A complication is that water in the form of falling precipitation inside the grid columns of the CRM is not passed back to GCM at the end of the sequence of CRM time steps; some of the precipitation remains in the CRM grid, “hanging in the air.” Although such hanging precipitation is not accounted for by the GCM, it is conserved by the CRM and can eventually reach the surface and be accounted for as rainfall, or else return to vapor through evaporation or sublimation.
Because the CRM is two-dimensional, we do not permit momentum feedback to the GCM winds. This means that the model cannot simulate the effects of vertical momentum transport by convection and gravity waves that are resolved on the CRM’s grid (Khairoutdinov et al. 2005). We return to this point later.

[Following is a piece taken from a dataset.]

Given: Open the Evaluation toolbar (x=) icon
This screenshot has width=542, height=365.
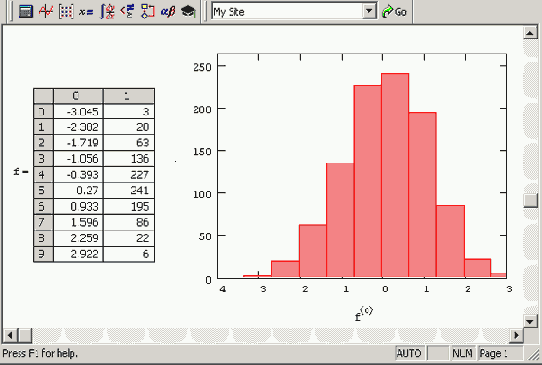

Further discussion of the superparameterization and how it differs from conventional parameterizations is given near the end of this chapter. We now turn to an overview of results that have been produced through the use of the superparameterization.
3. Simulations of tropical variability
Many investigators have published the results of studies based on the SP-CAM, in more than 50 refereed journal articles. A recurring theme of these studies has been modes of variability in the climate system. In order of increasing time scale, the types of variability considered so far include the diurnal cycle (Khairoutdinov et al. 2005; Pritchard and Somerville 2009a,b; Pritchard et al. 2011; Kooperman et al. 2013), easterly waves and tropical cyclones (McCrary 2012; Stan 2012), fluctuations of the Asian summer monsoon (DeMott et al. 2011, 2013) and the Madden–Julian oscillation (Benedict and Randall 2009, 2011; Thayer-Calder and Randall 2009; Kim et al. 2009; Andersen and Kuang 2012; Arnold et al. 2013), El Niño and the Southern Oscillation (Stan et al. 2010), and anthropogenic climate change (Wyant et al. 2006, 2012; Stan and Xu 2014; Arnold et al. 2014). Here we provide a value-added overview of some of these results, with an emphasis on the effects of coupling the SP-CAM to an ocean model.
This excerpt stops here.